Textauszug:
Was ist los im Himmel?

Datum: Mittwoch, 30. Oktober 2013 21:44

„Trösten kann nur die Wahrheit“

InterviewDiplom-Sozialpädagogin Anja Gehrke-Huy arbeitet seit 2009 als Trauerbegleiterin für Kinder, Jugendliche und Erwachsene in Cottbus und im Landkreis Spree-Neiße.

Frau Gehrke-Huy, wie wird man eigentlich Trauerbegleiterin?

Der Tod und die Trauer sind mir in der Kindheit, Jugend, im Erwachsenenalter und im beruflichen Umfeld immer wieder begegnet. Auch als verwaiste Mutter bin ich meiner eigenen Trauer nie davongelaufen. Vor vier Jahren habe ich dann die Ausbildung zur Trauerbegleiterin absolviert.

Was genau ist professionelle Trauerbegleitung?
Ich begleite Familien auf dem Trauerweg. Gemeinsame Gespräche helfen, die Trauer ein Stück weit zu lindern. Darüber hinaus spreche ich mit den Kindern, wenn die Eltern dafür nicht die richtigen Worte finden. Ihnen fehlt manchmal das Handwerkszeug, die passenden Worte und Erklärungen, um mit den Kindern im Trauerfall in Verbindung zu treten. Die Kinder wollen wissen, wie der große Opa in die kleine Urne passt oder warum alle schwarz angezogen sind. Trauerbegleitung ist also auch Elternberatung. Auch begleite ich Eltern in ihrer Trauer. Unter anderem im Lebenscafé für verwaiste Eltern.

Angezeigte Informationen:
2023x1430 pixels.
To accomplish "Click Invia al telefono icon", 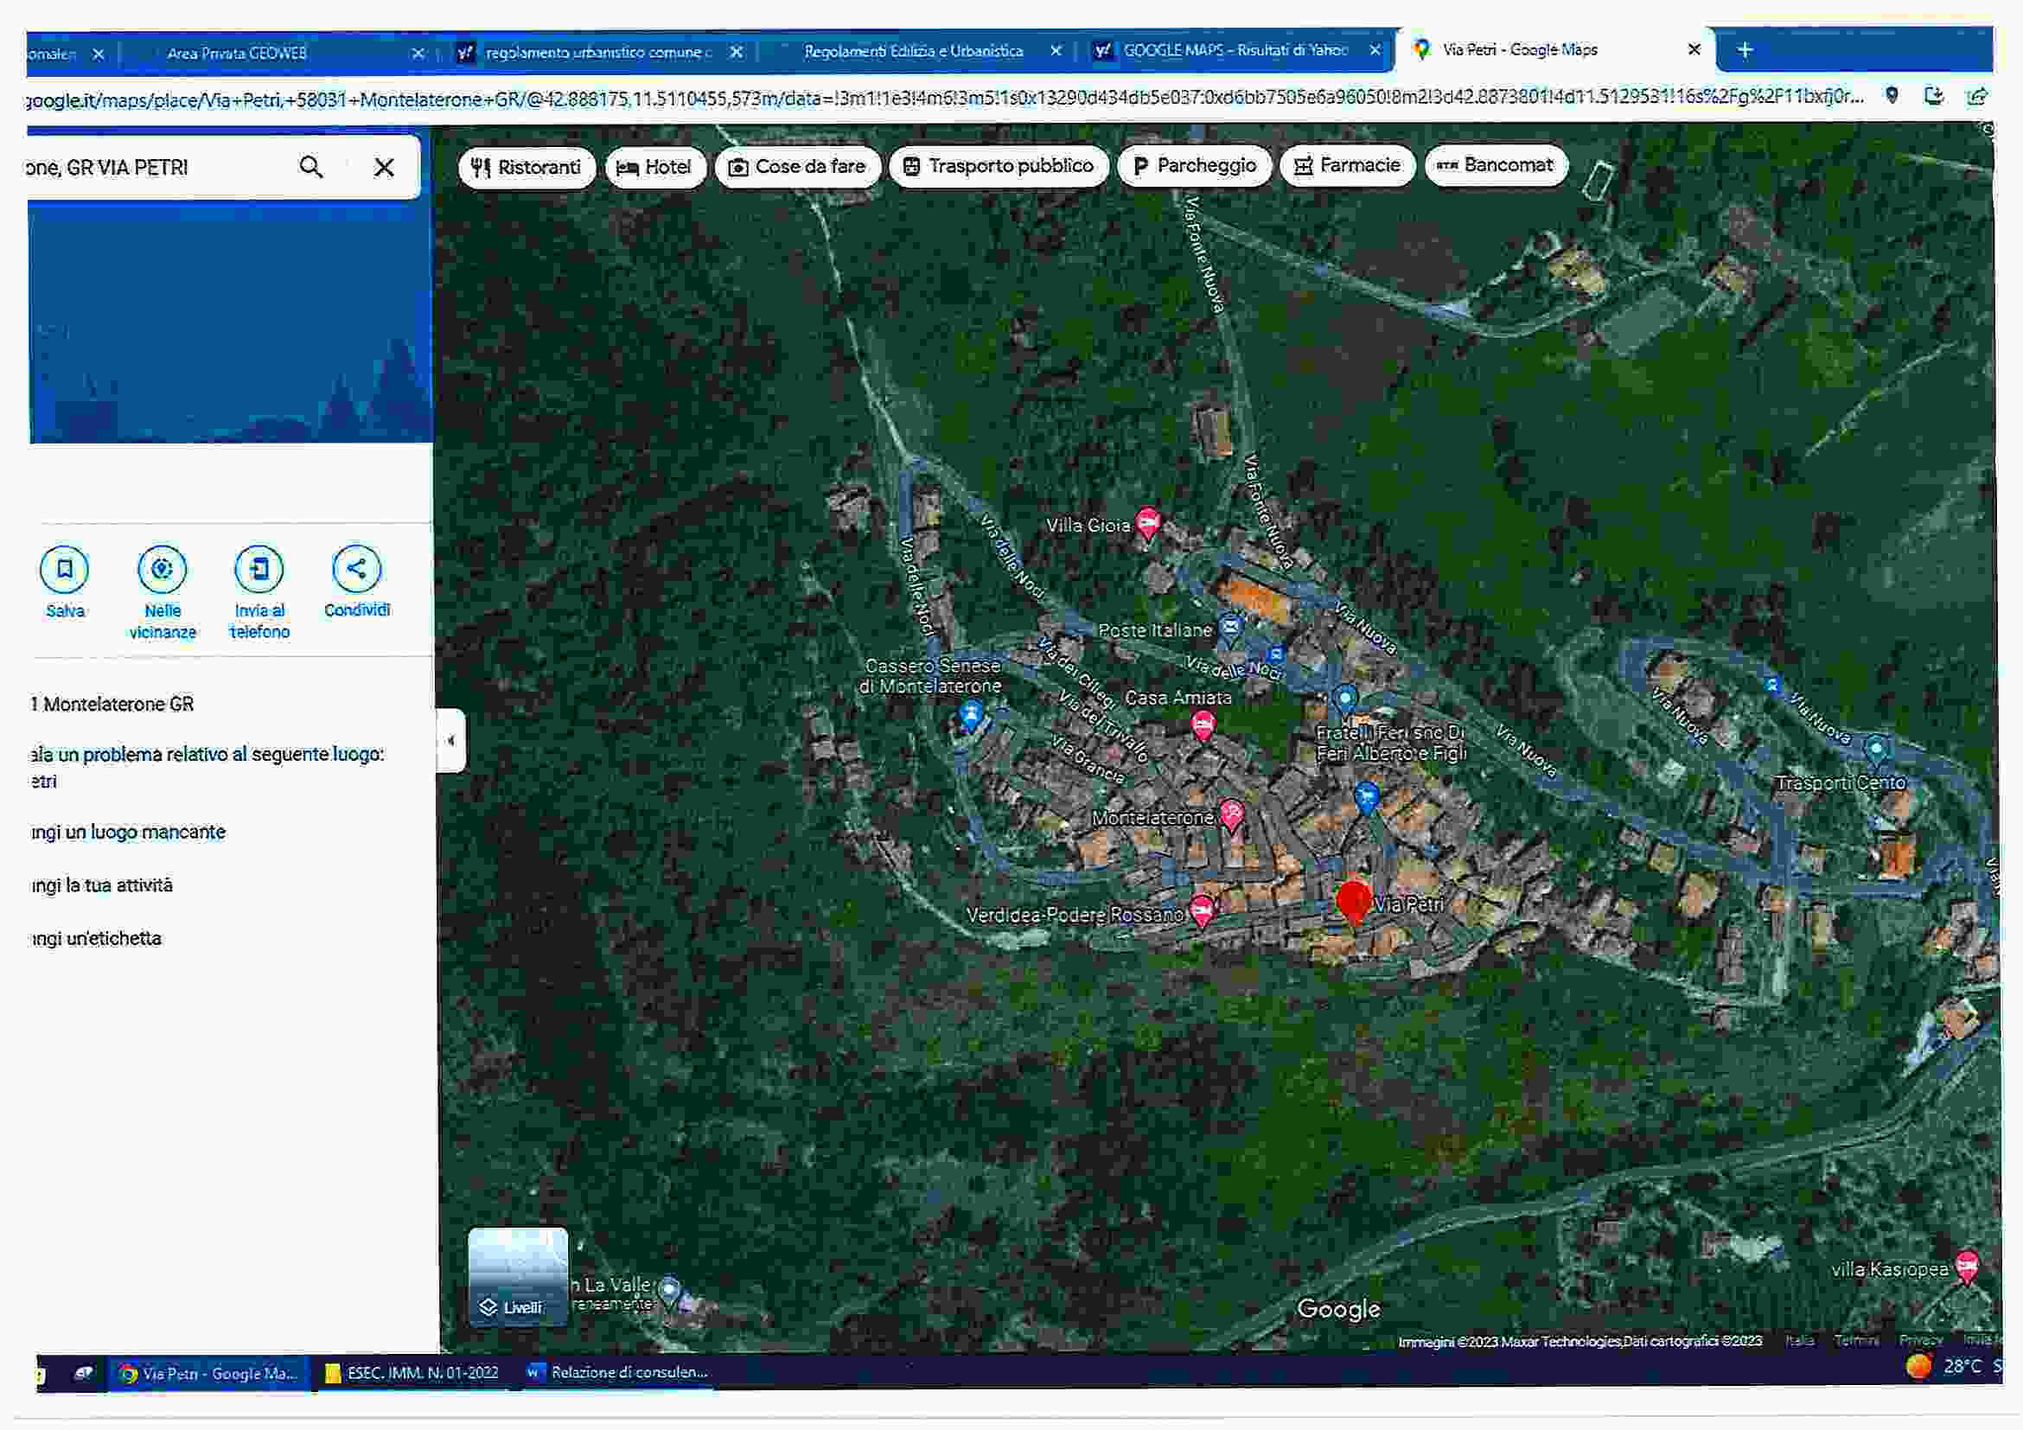I will point(259,570).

Anforderung:
Seit welchem Jahr arbeitet Anja Gehrke-Huy laut dem Textauszug als Trauerbegleiterin? Stütze dich ausschließlich auf den Textauszug.

Fertige Antwort:
Seit 2009.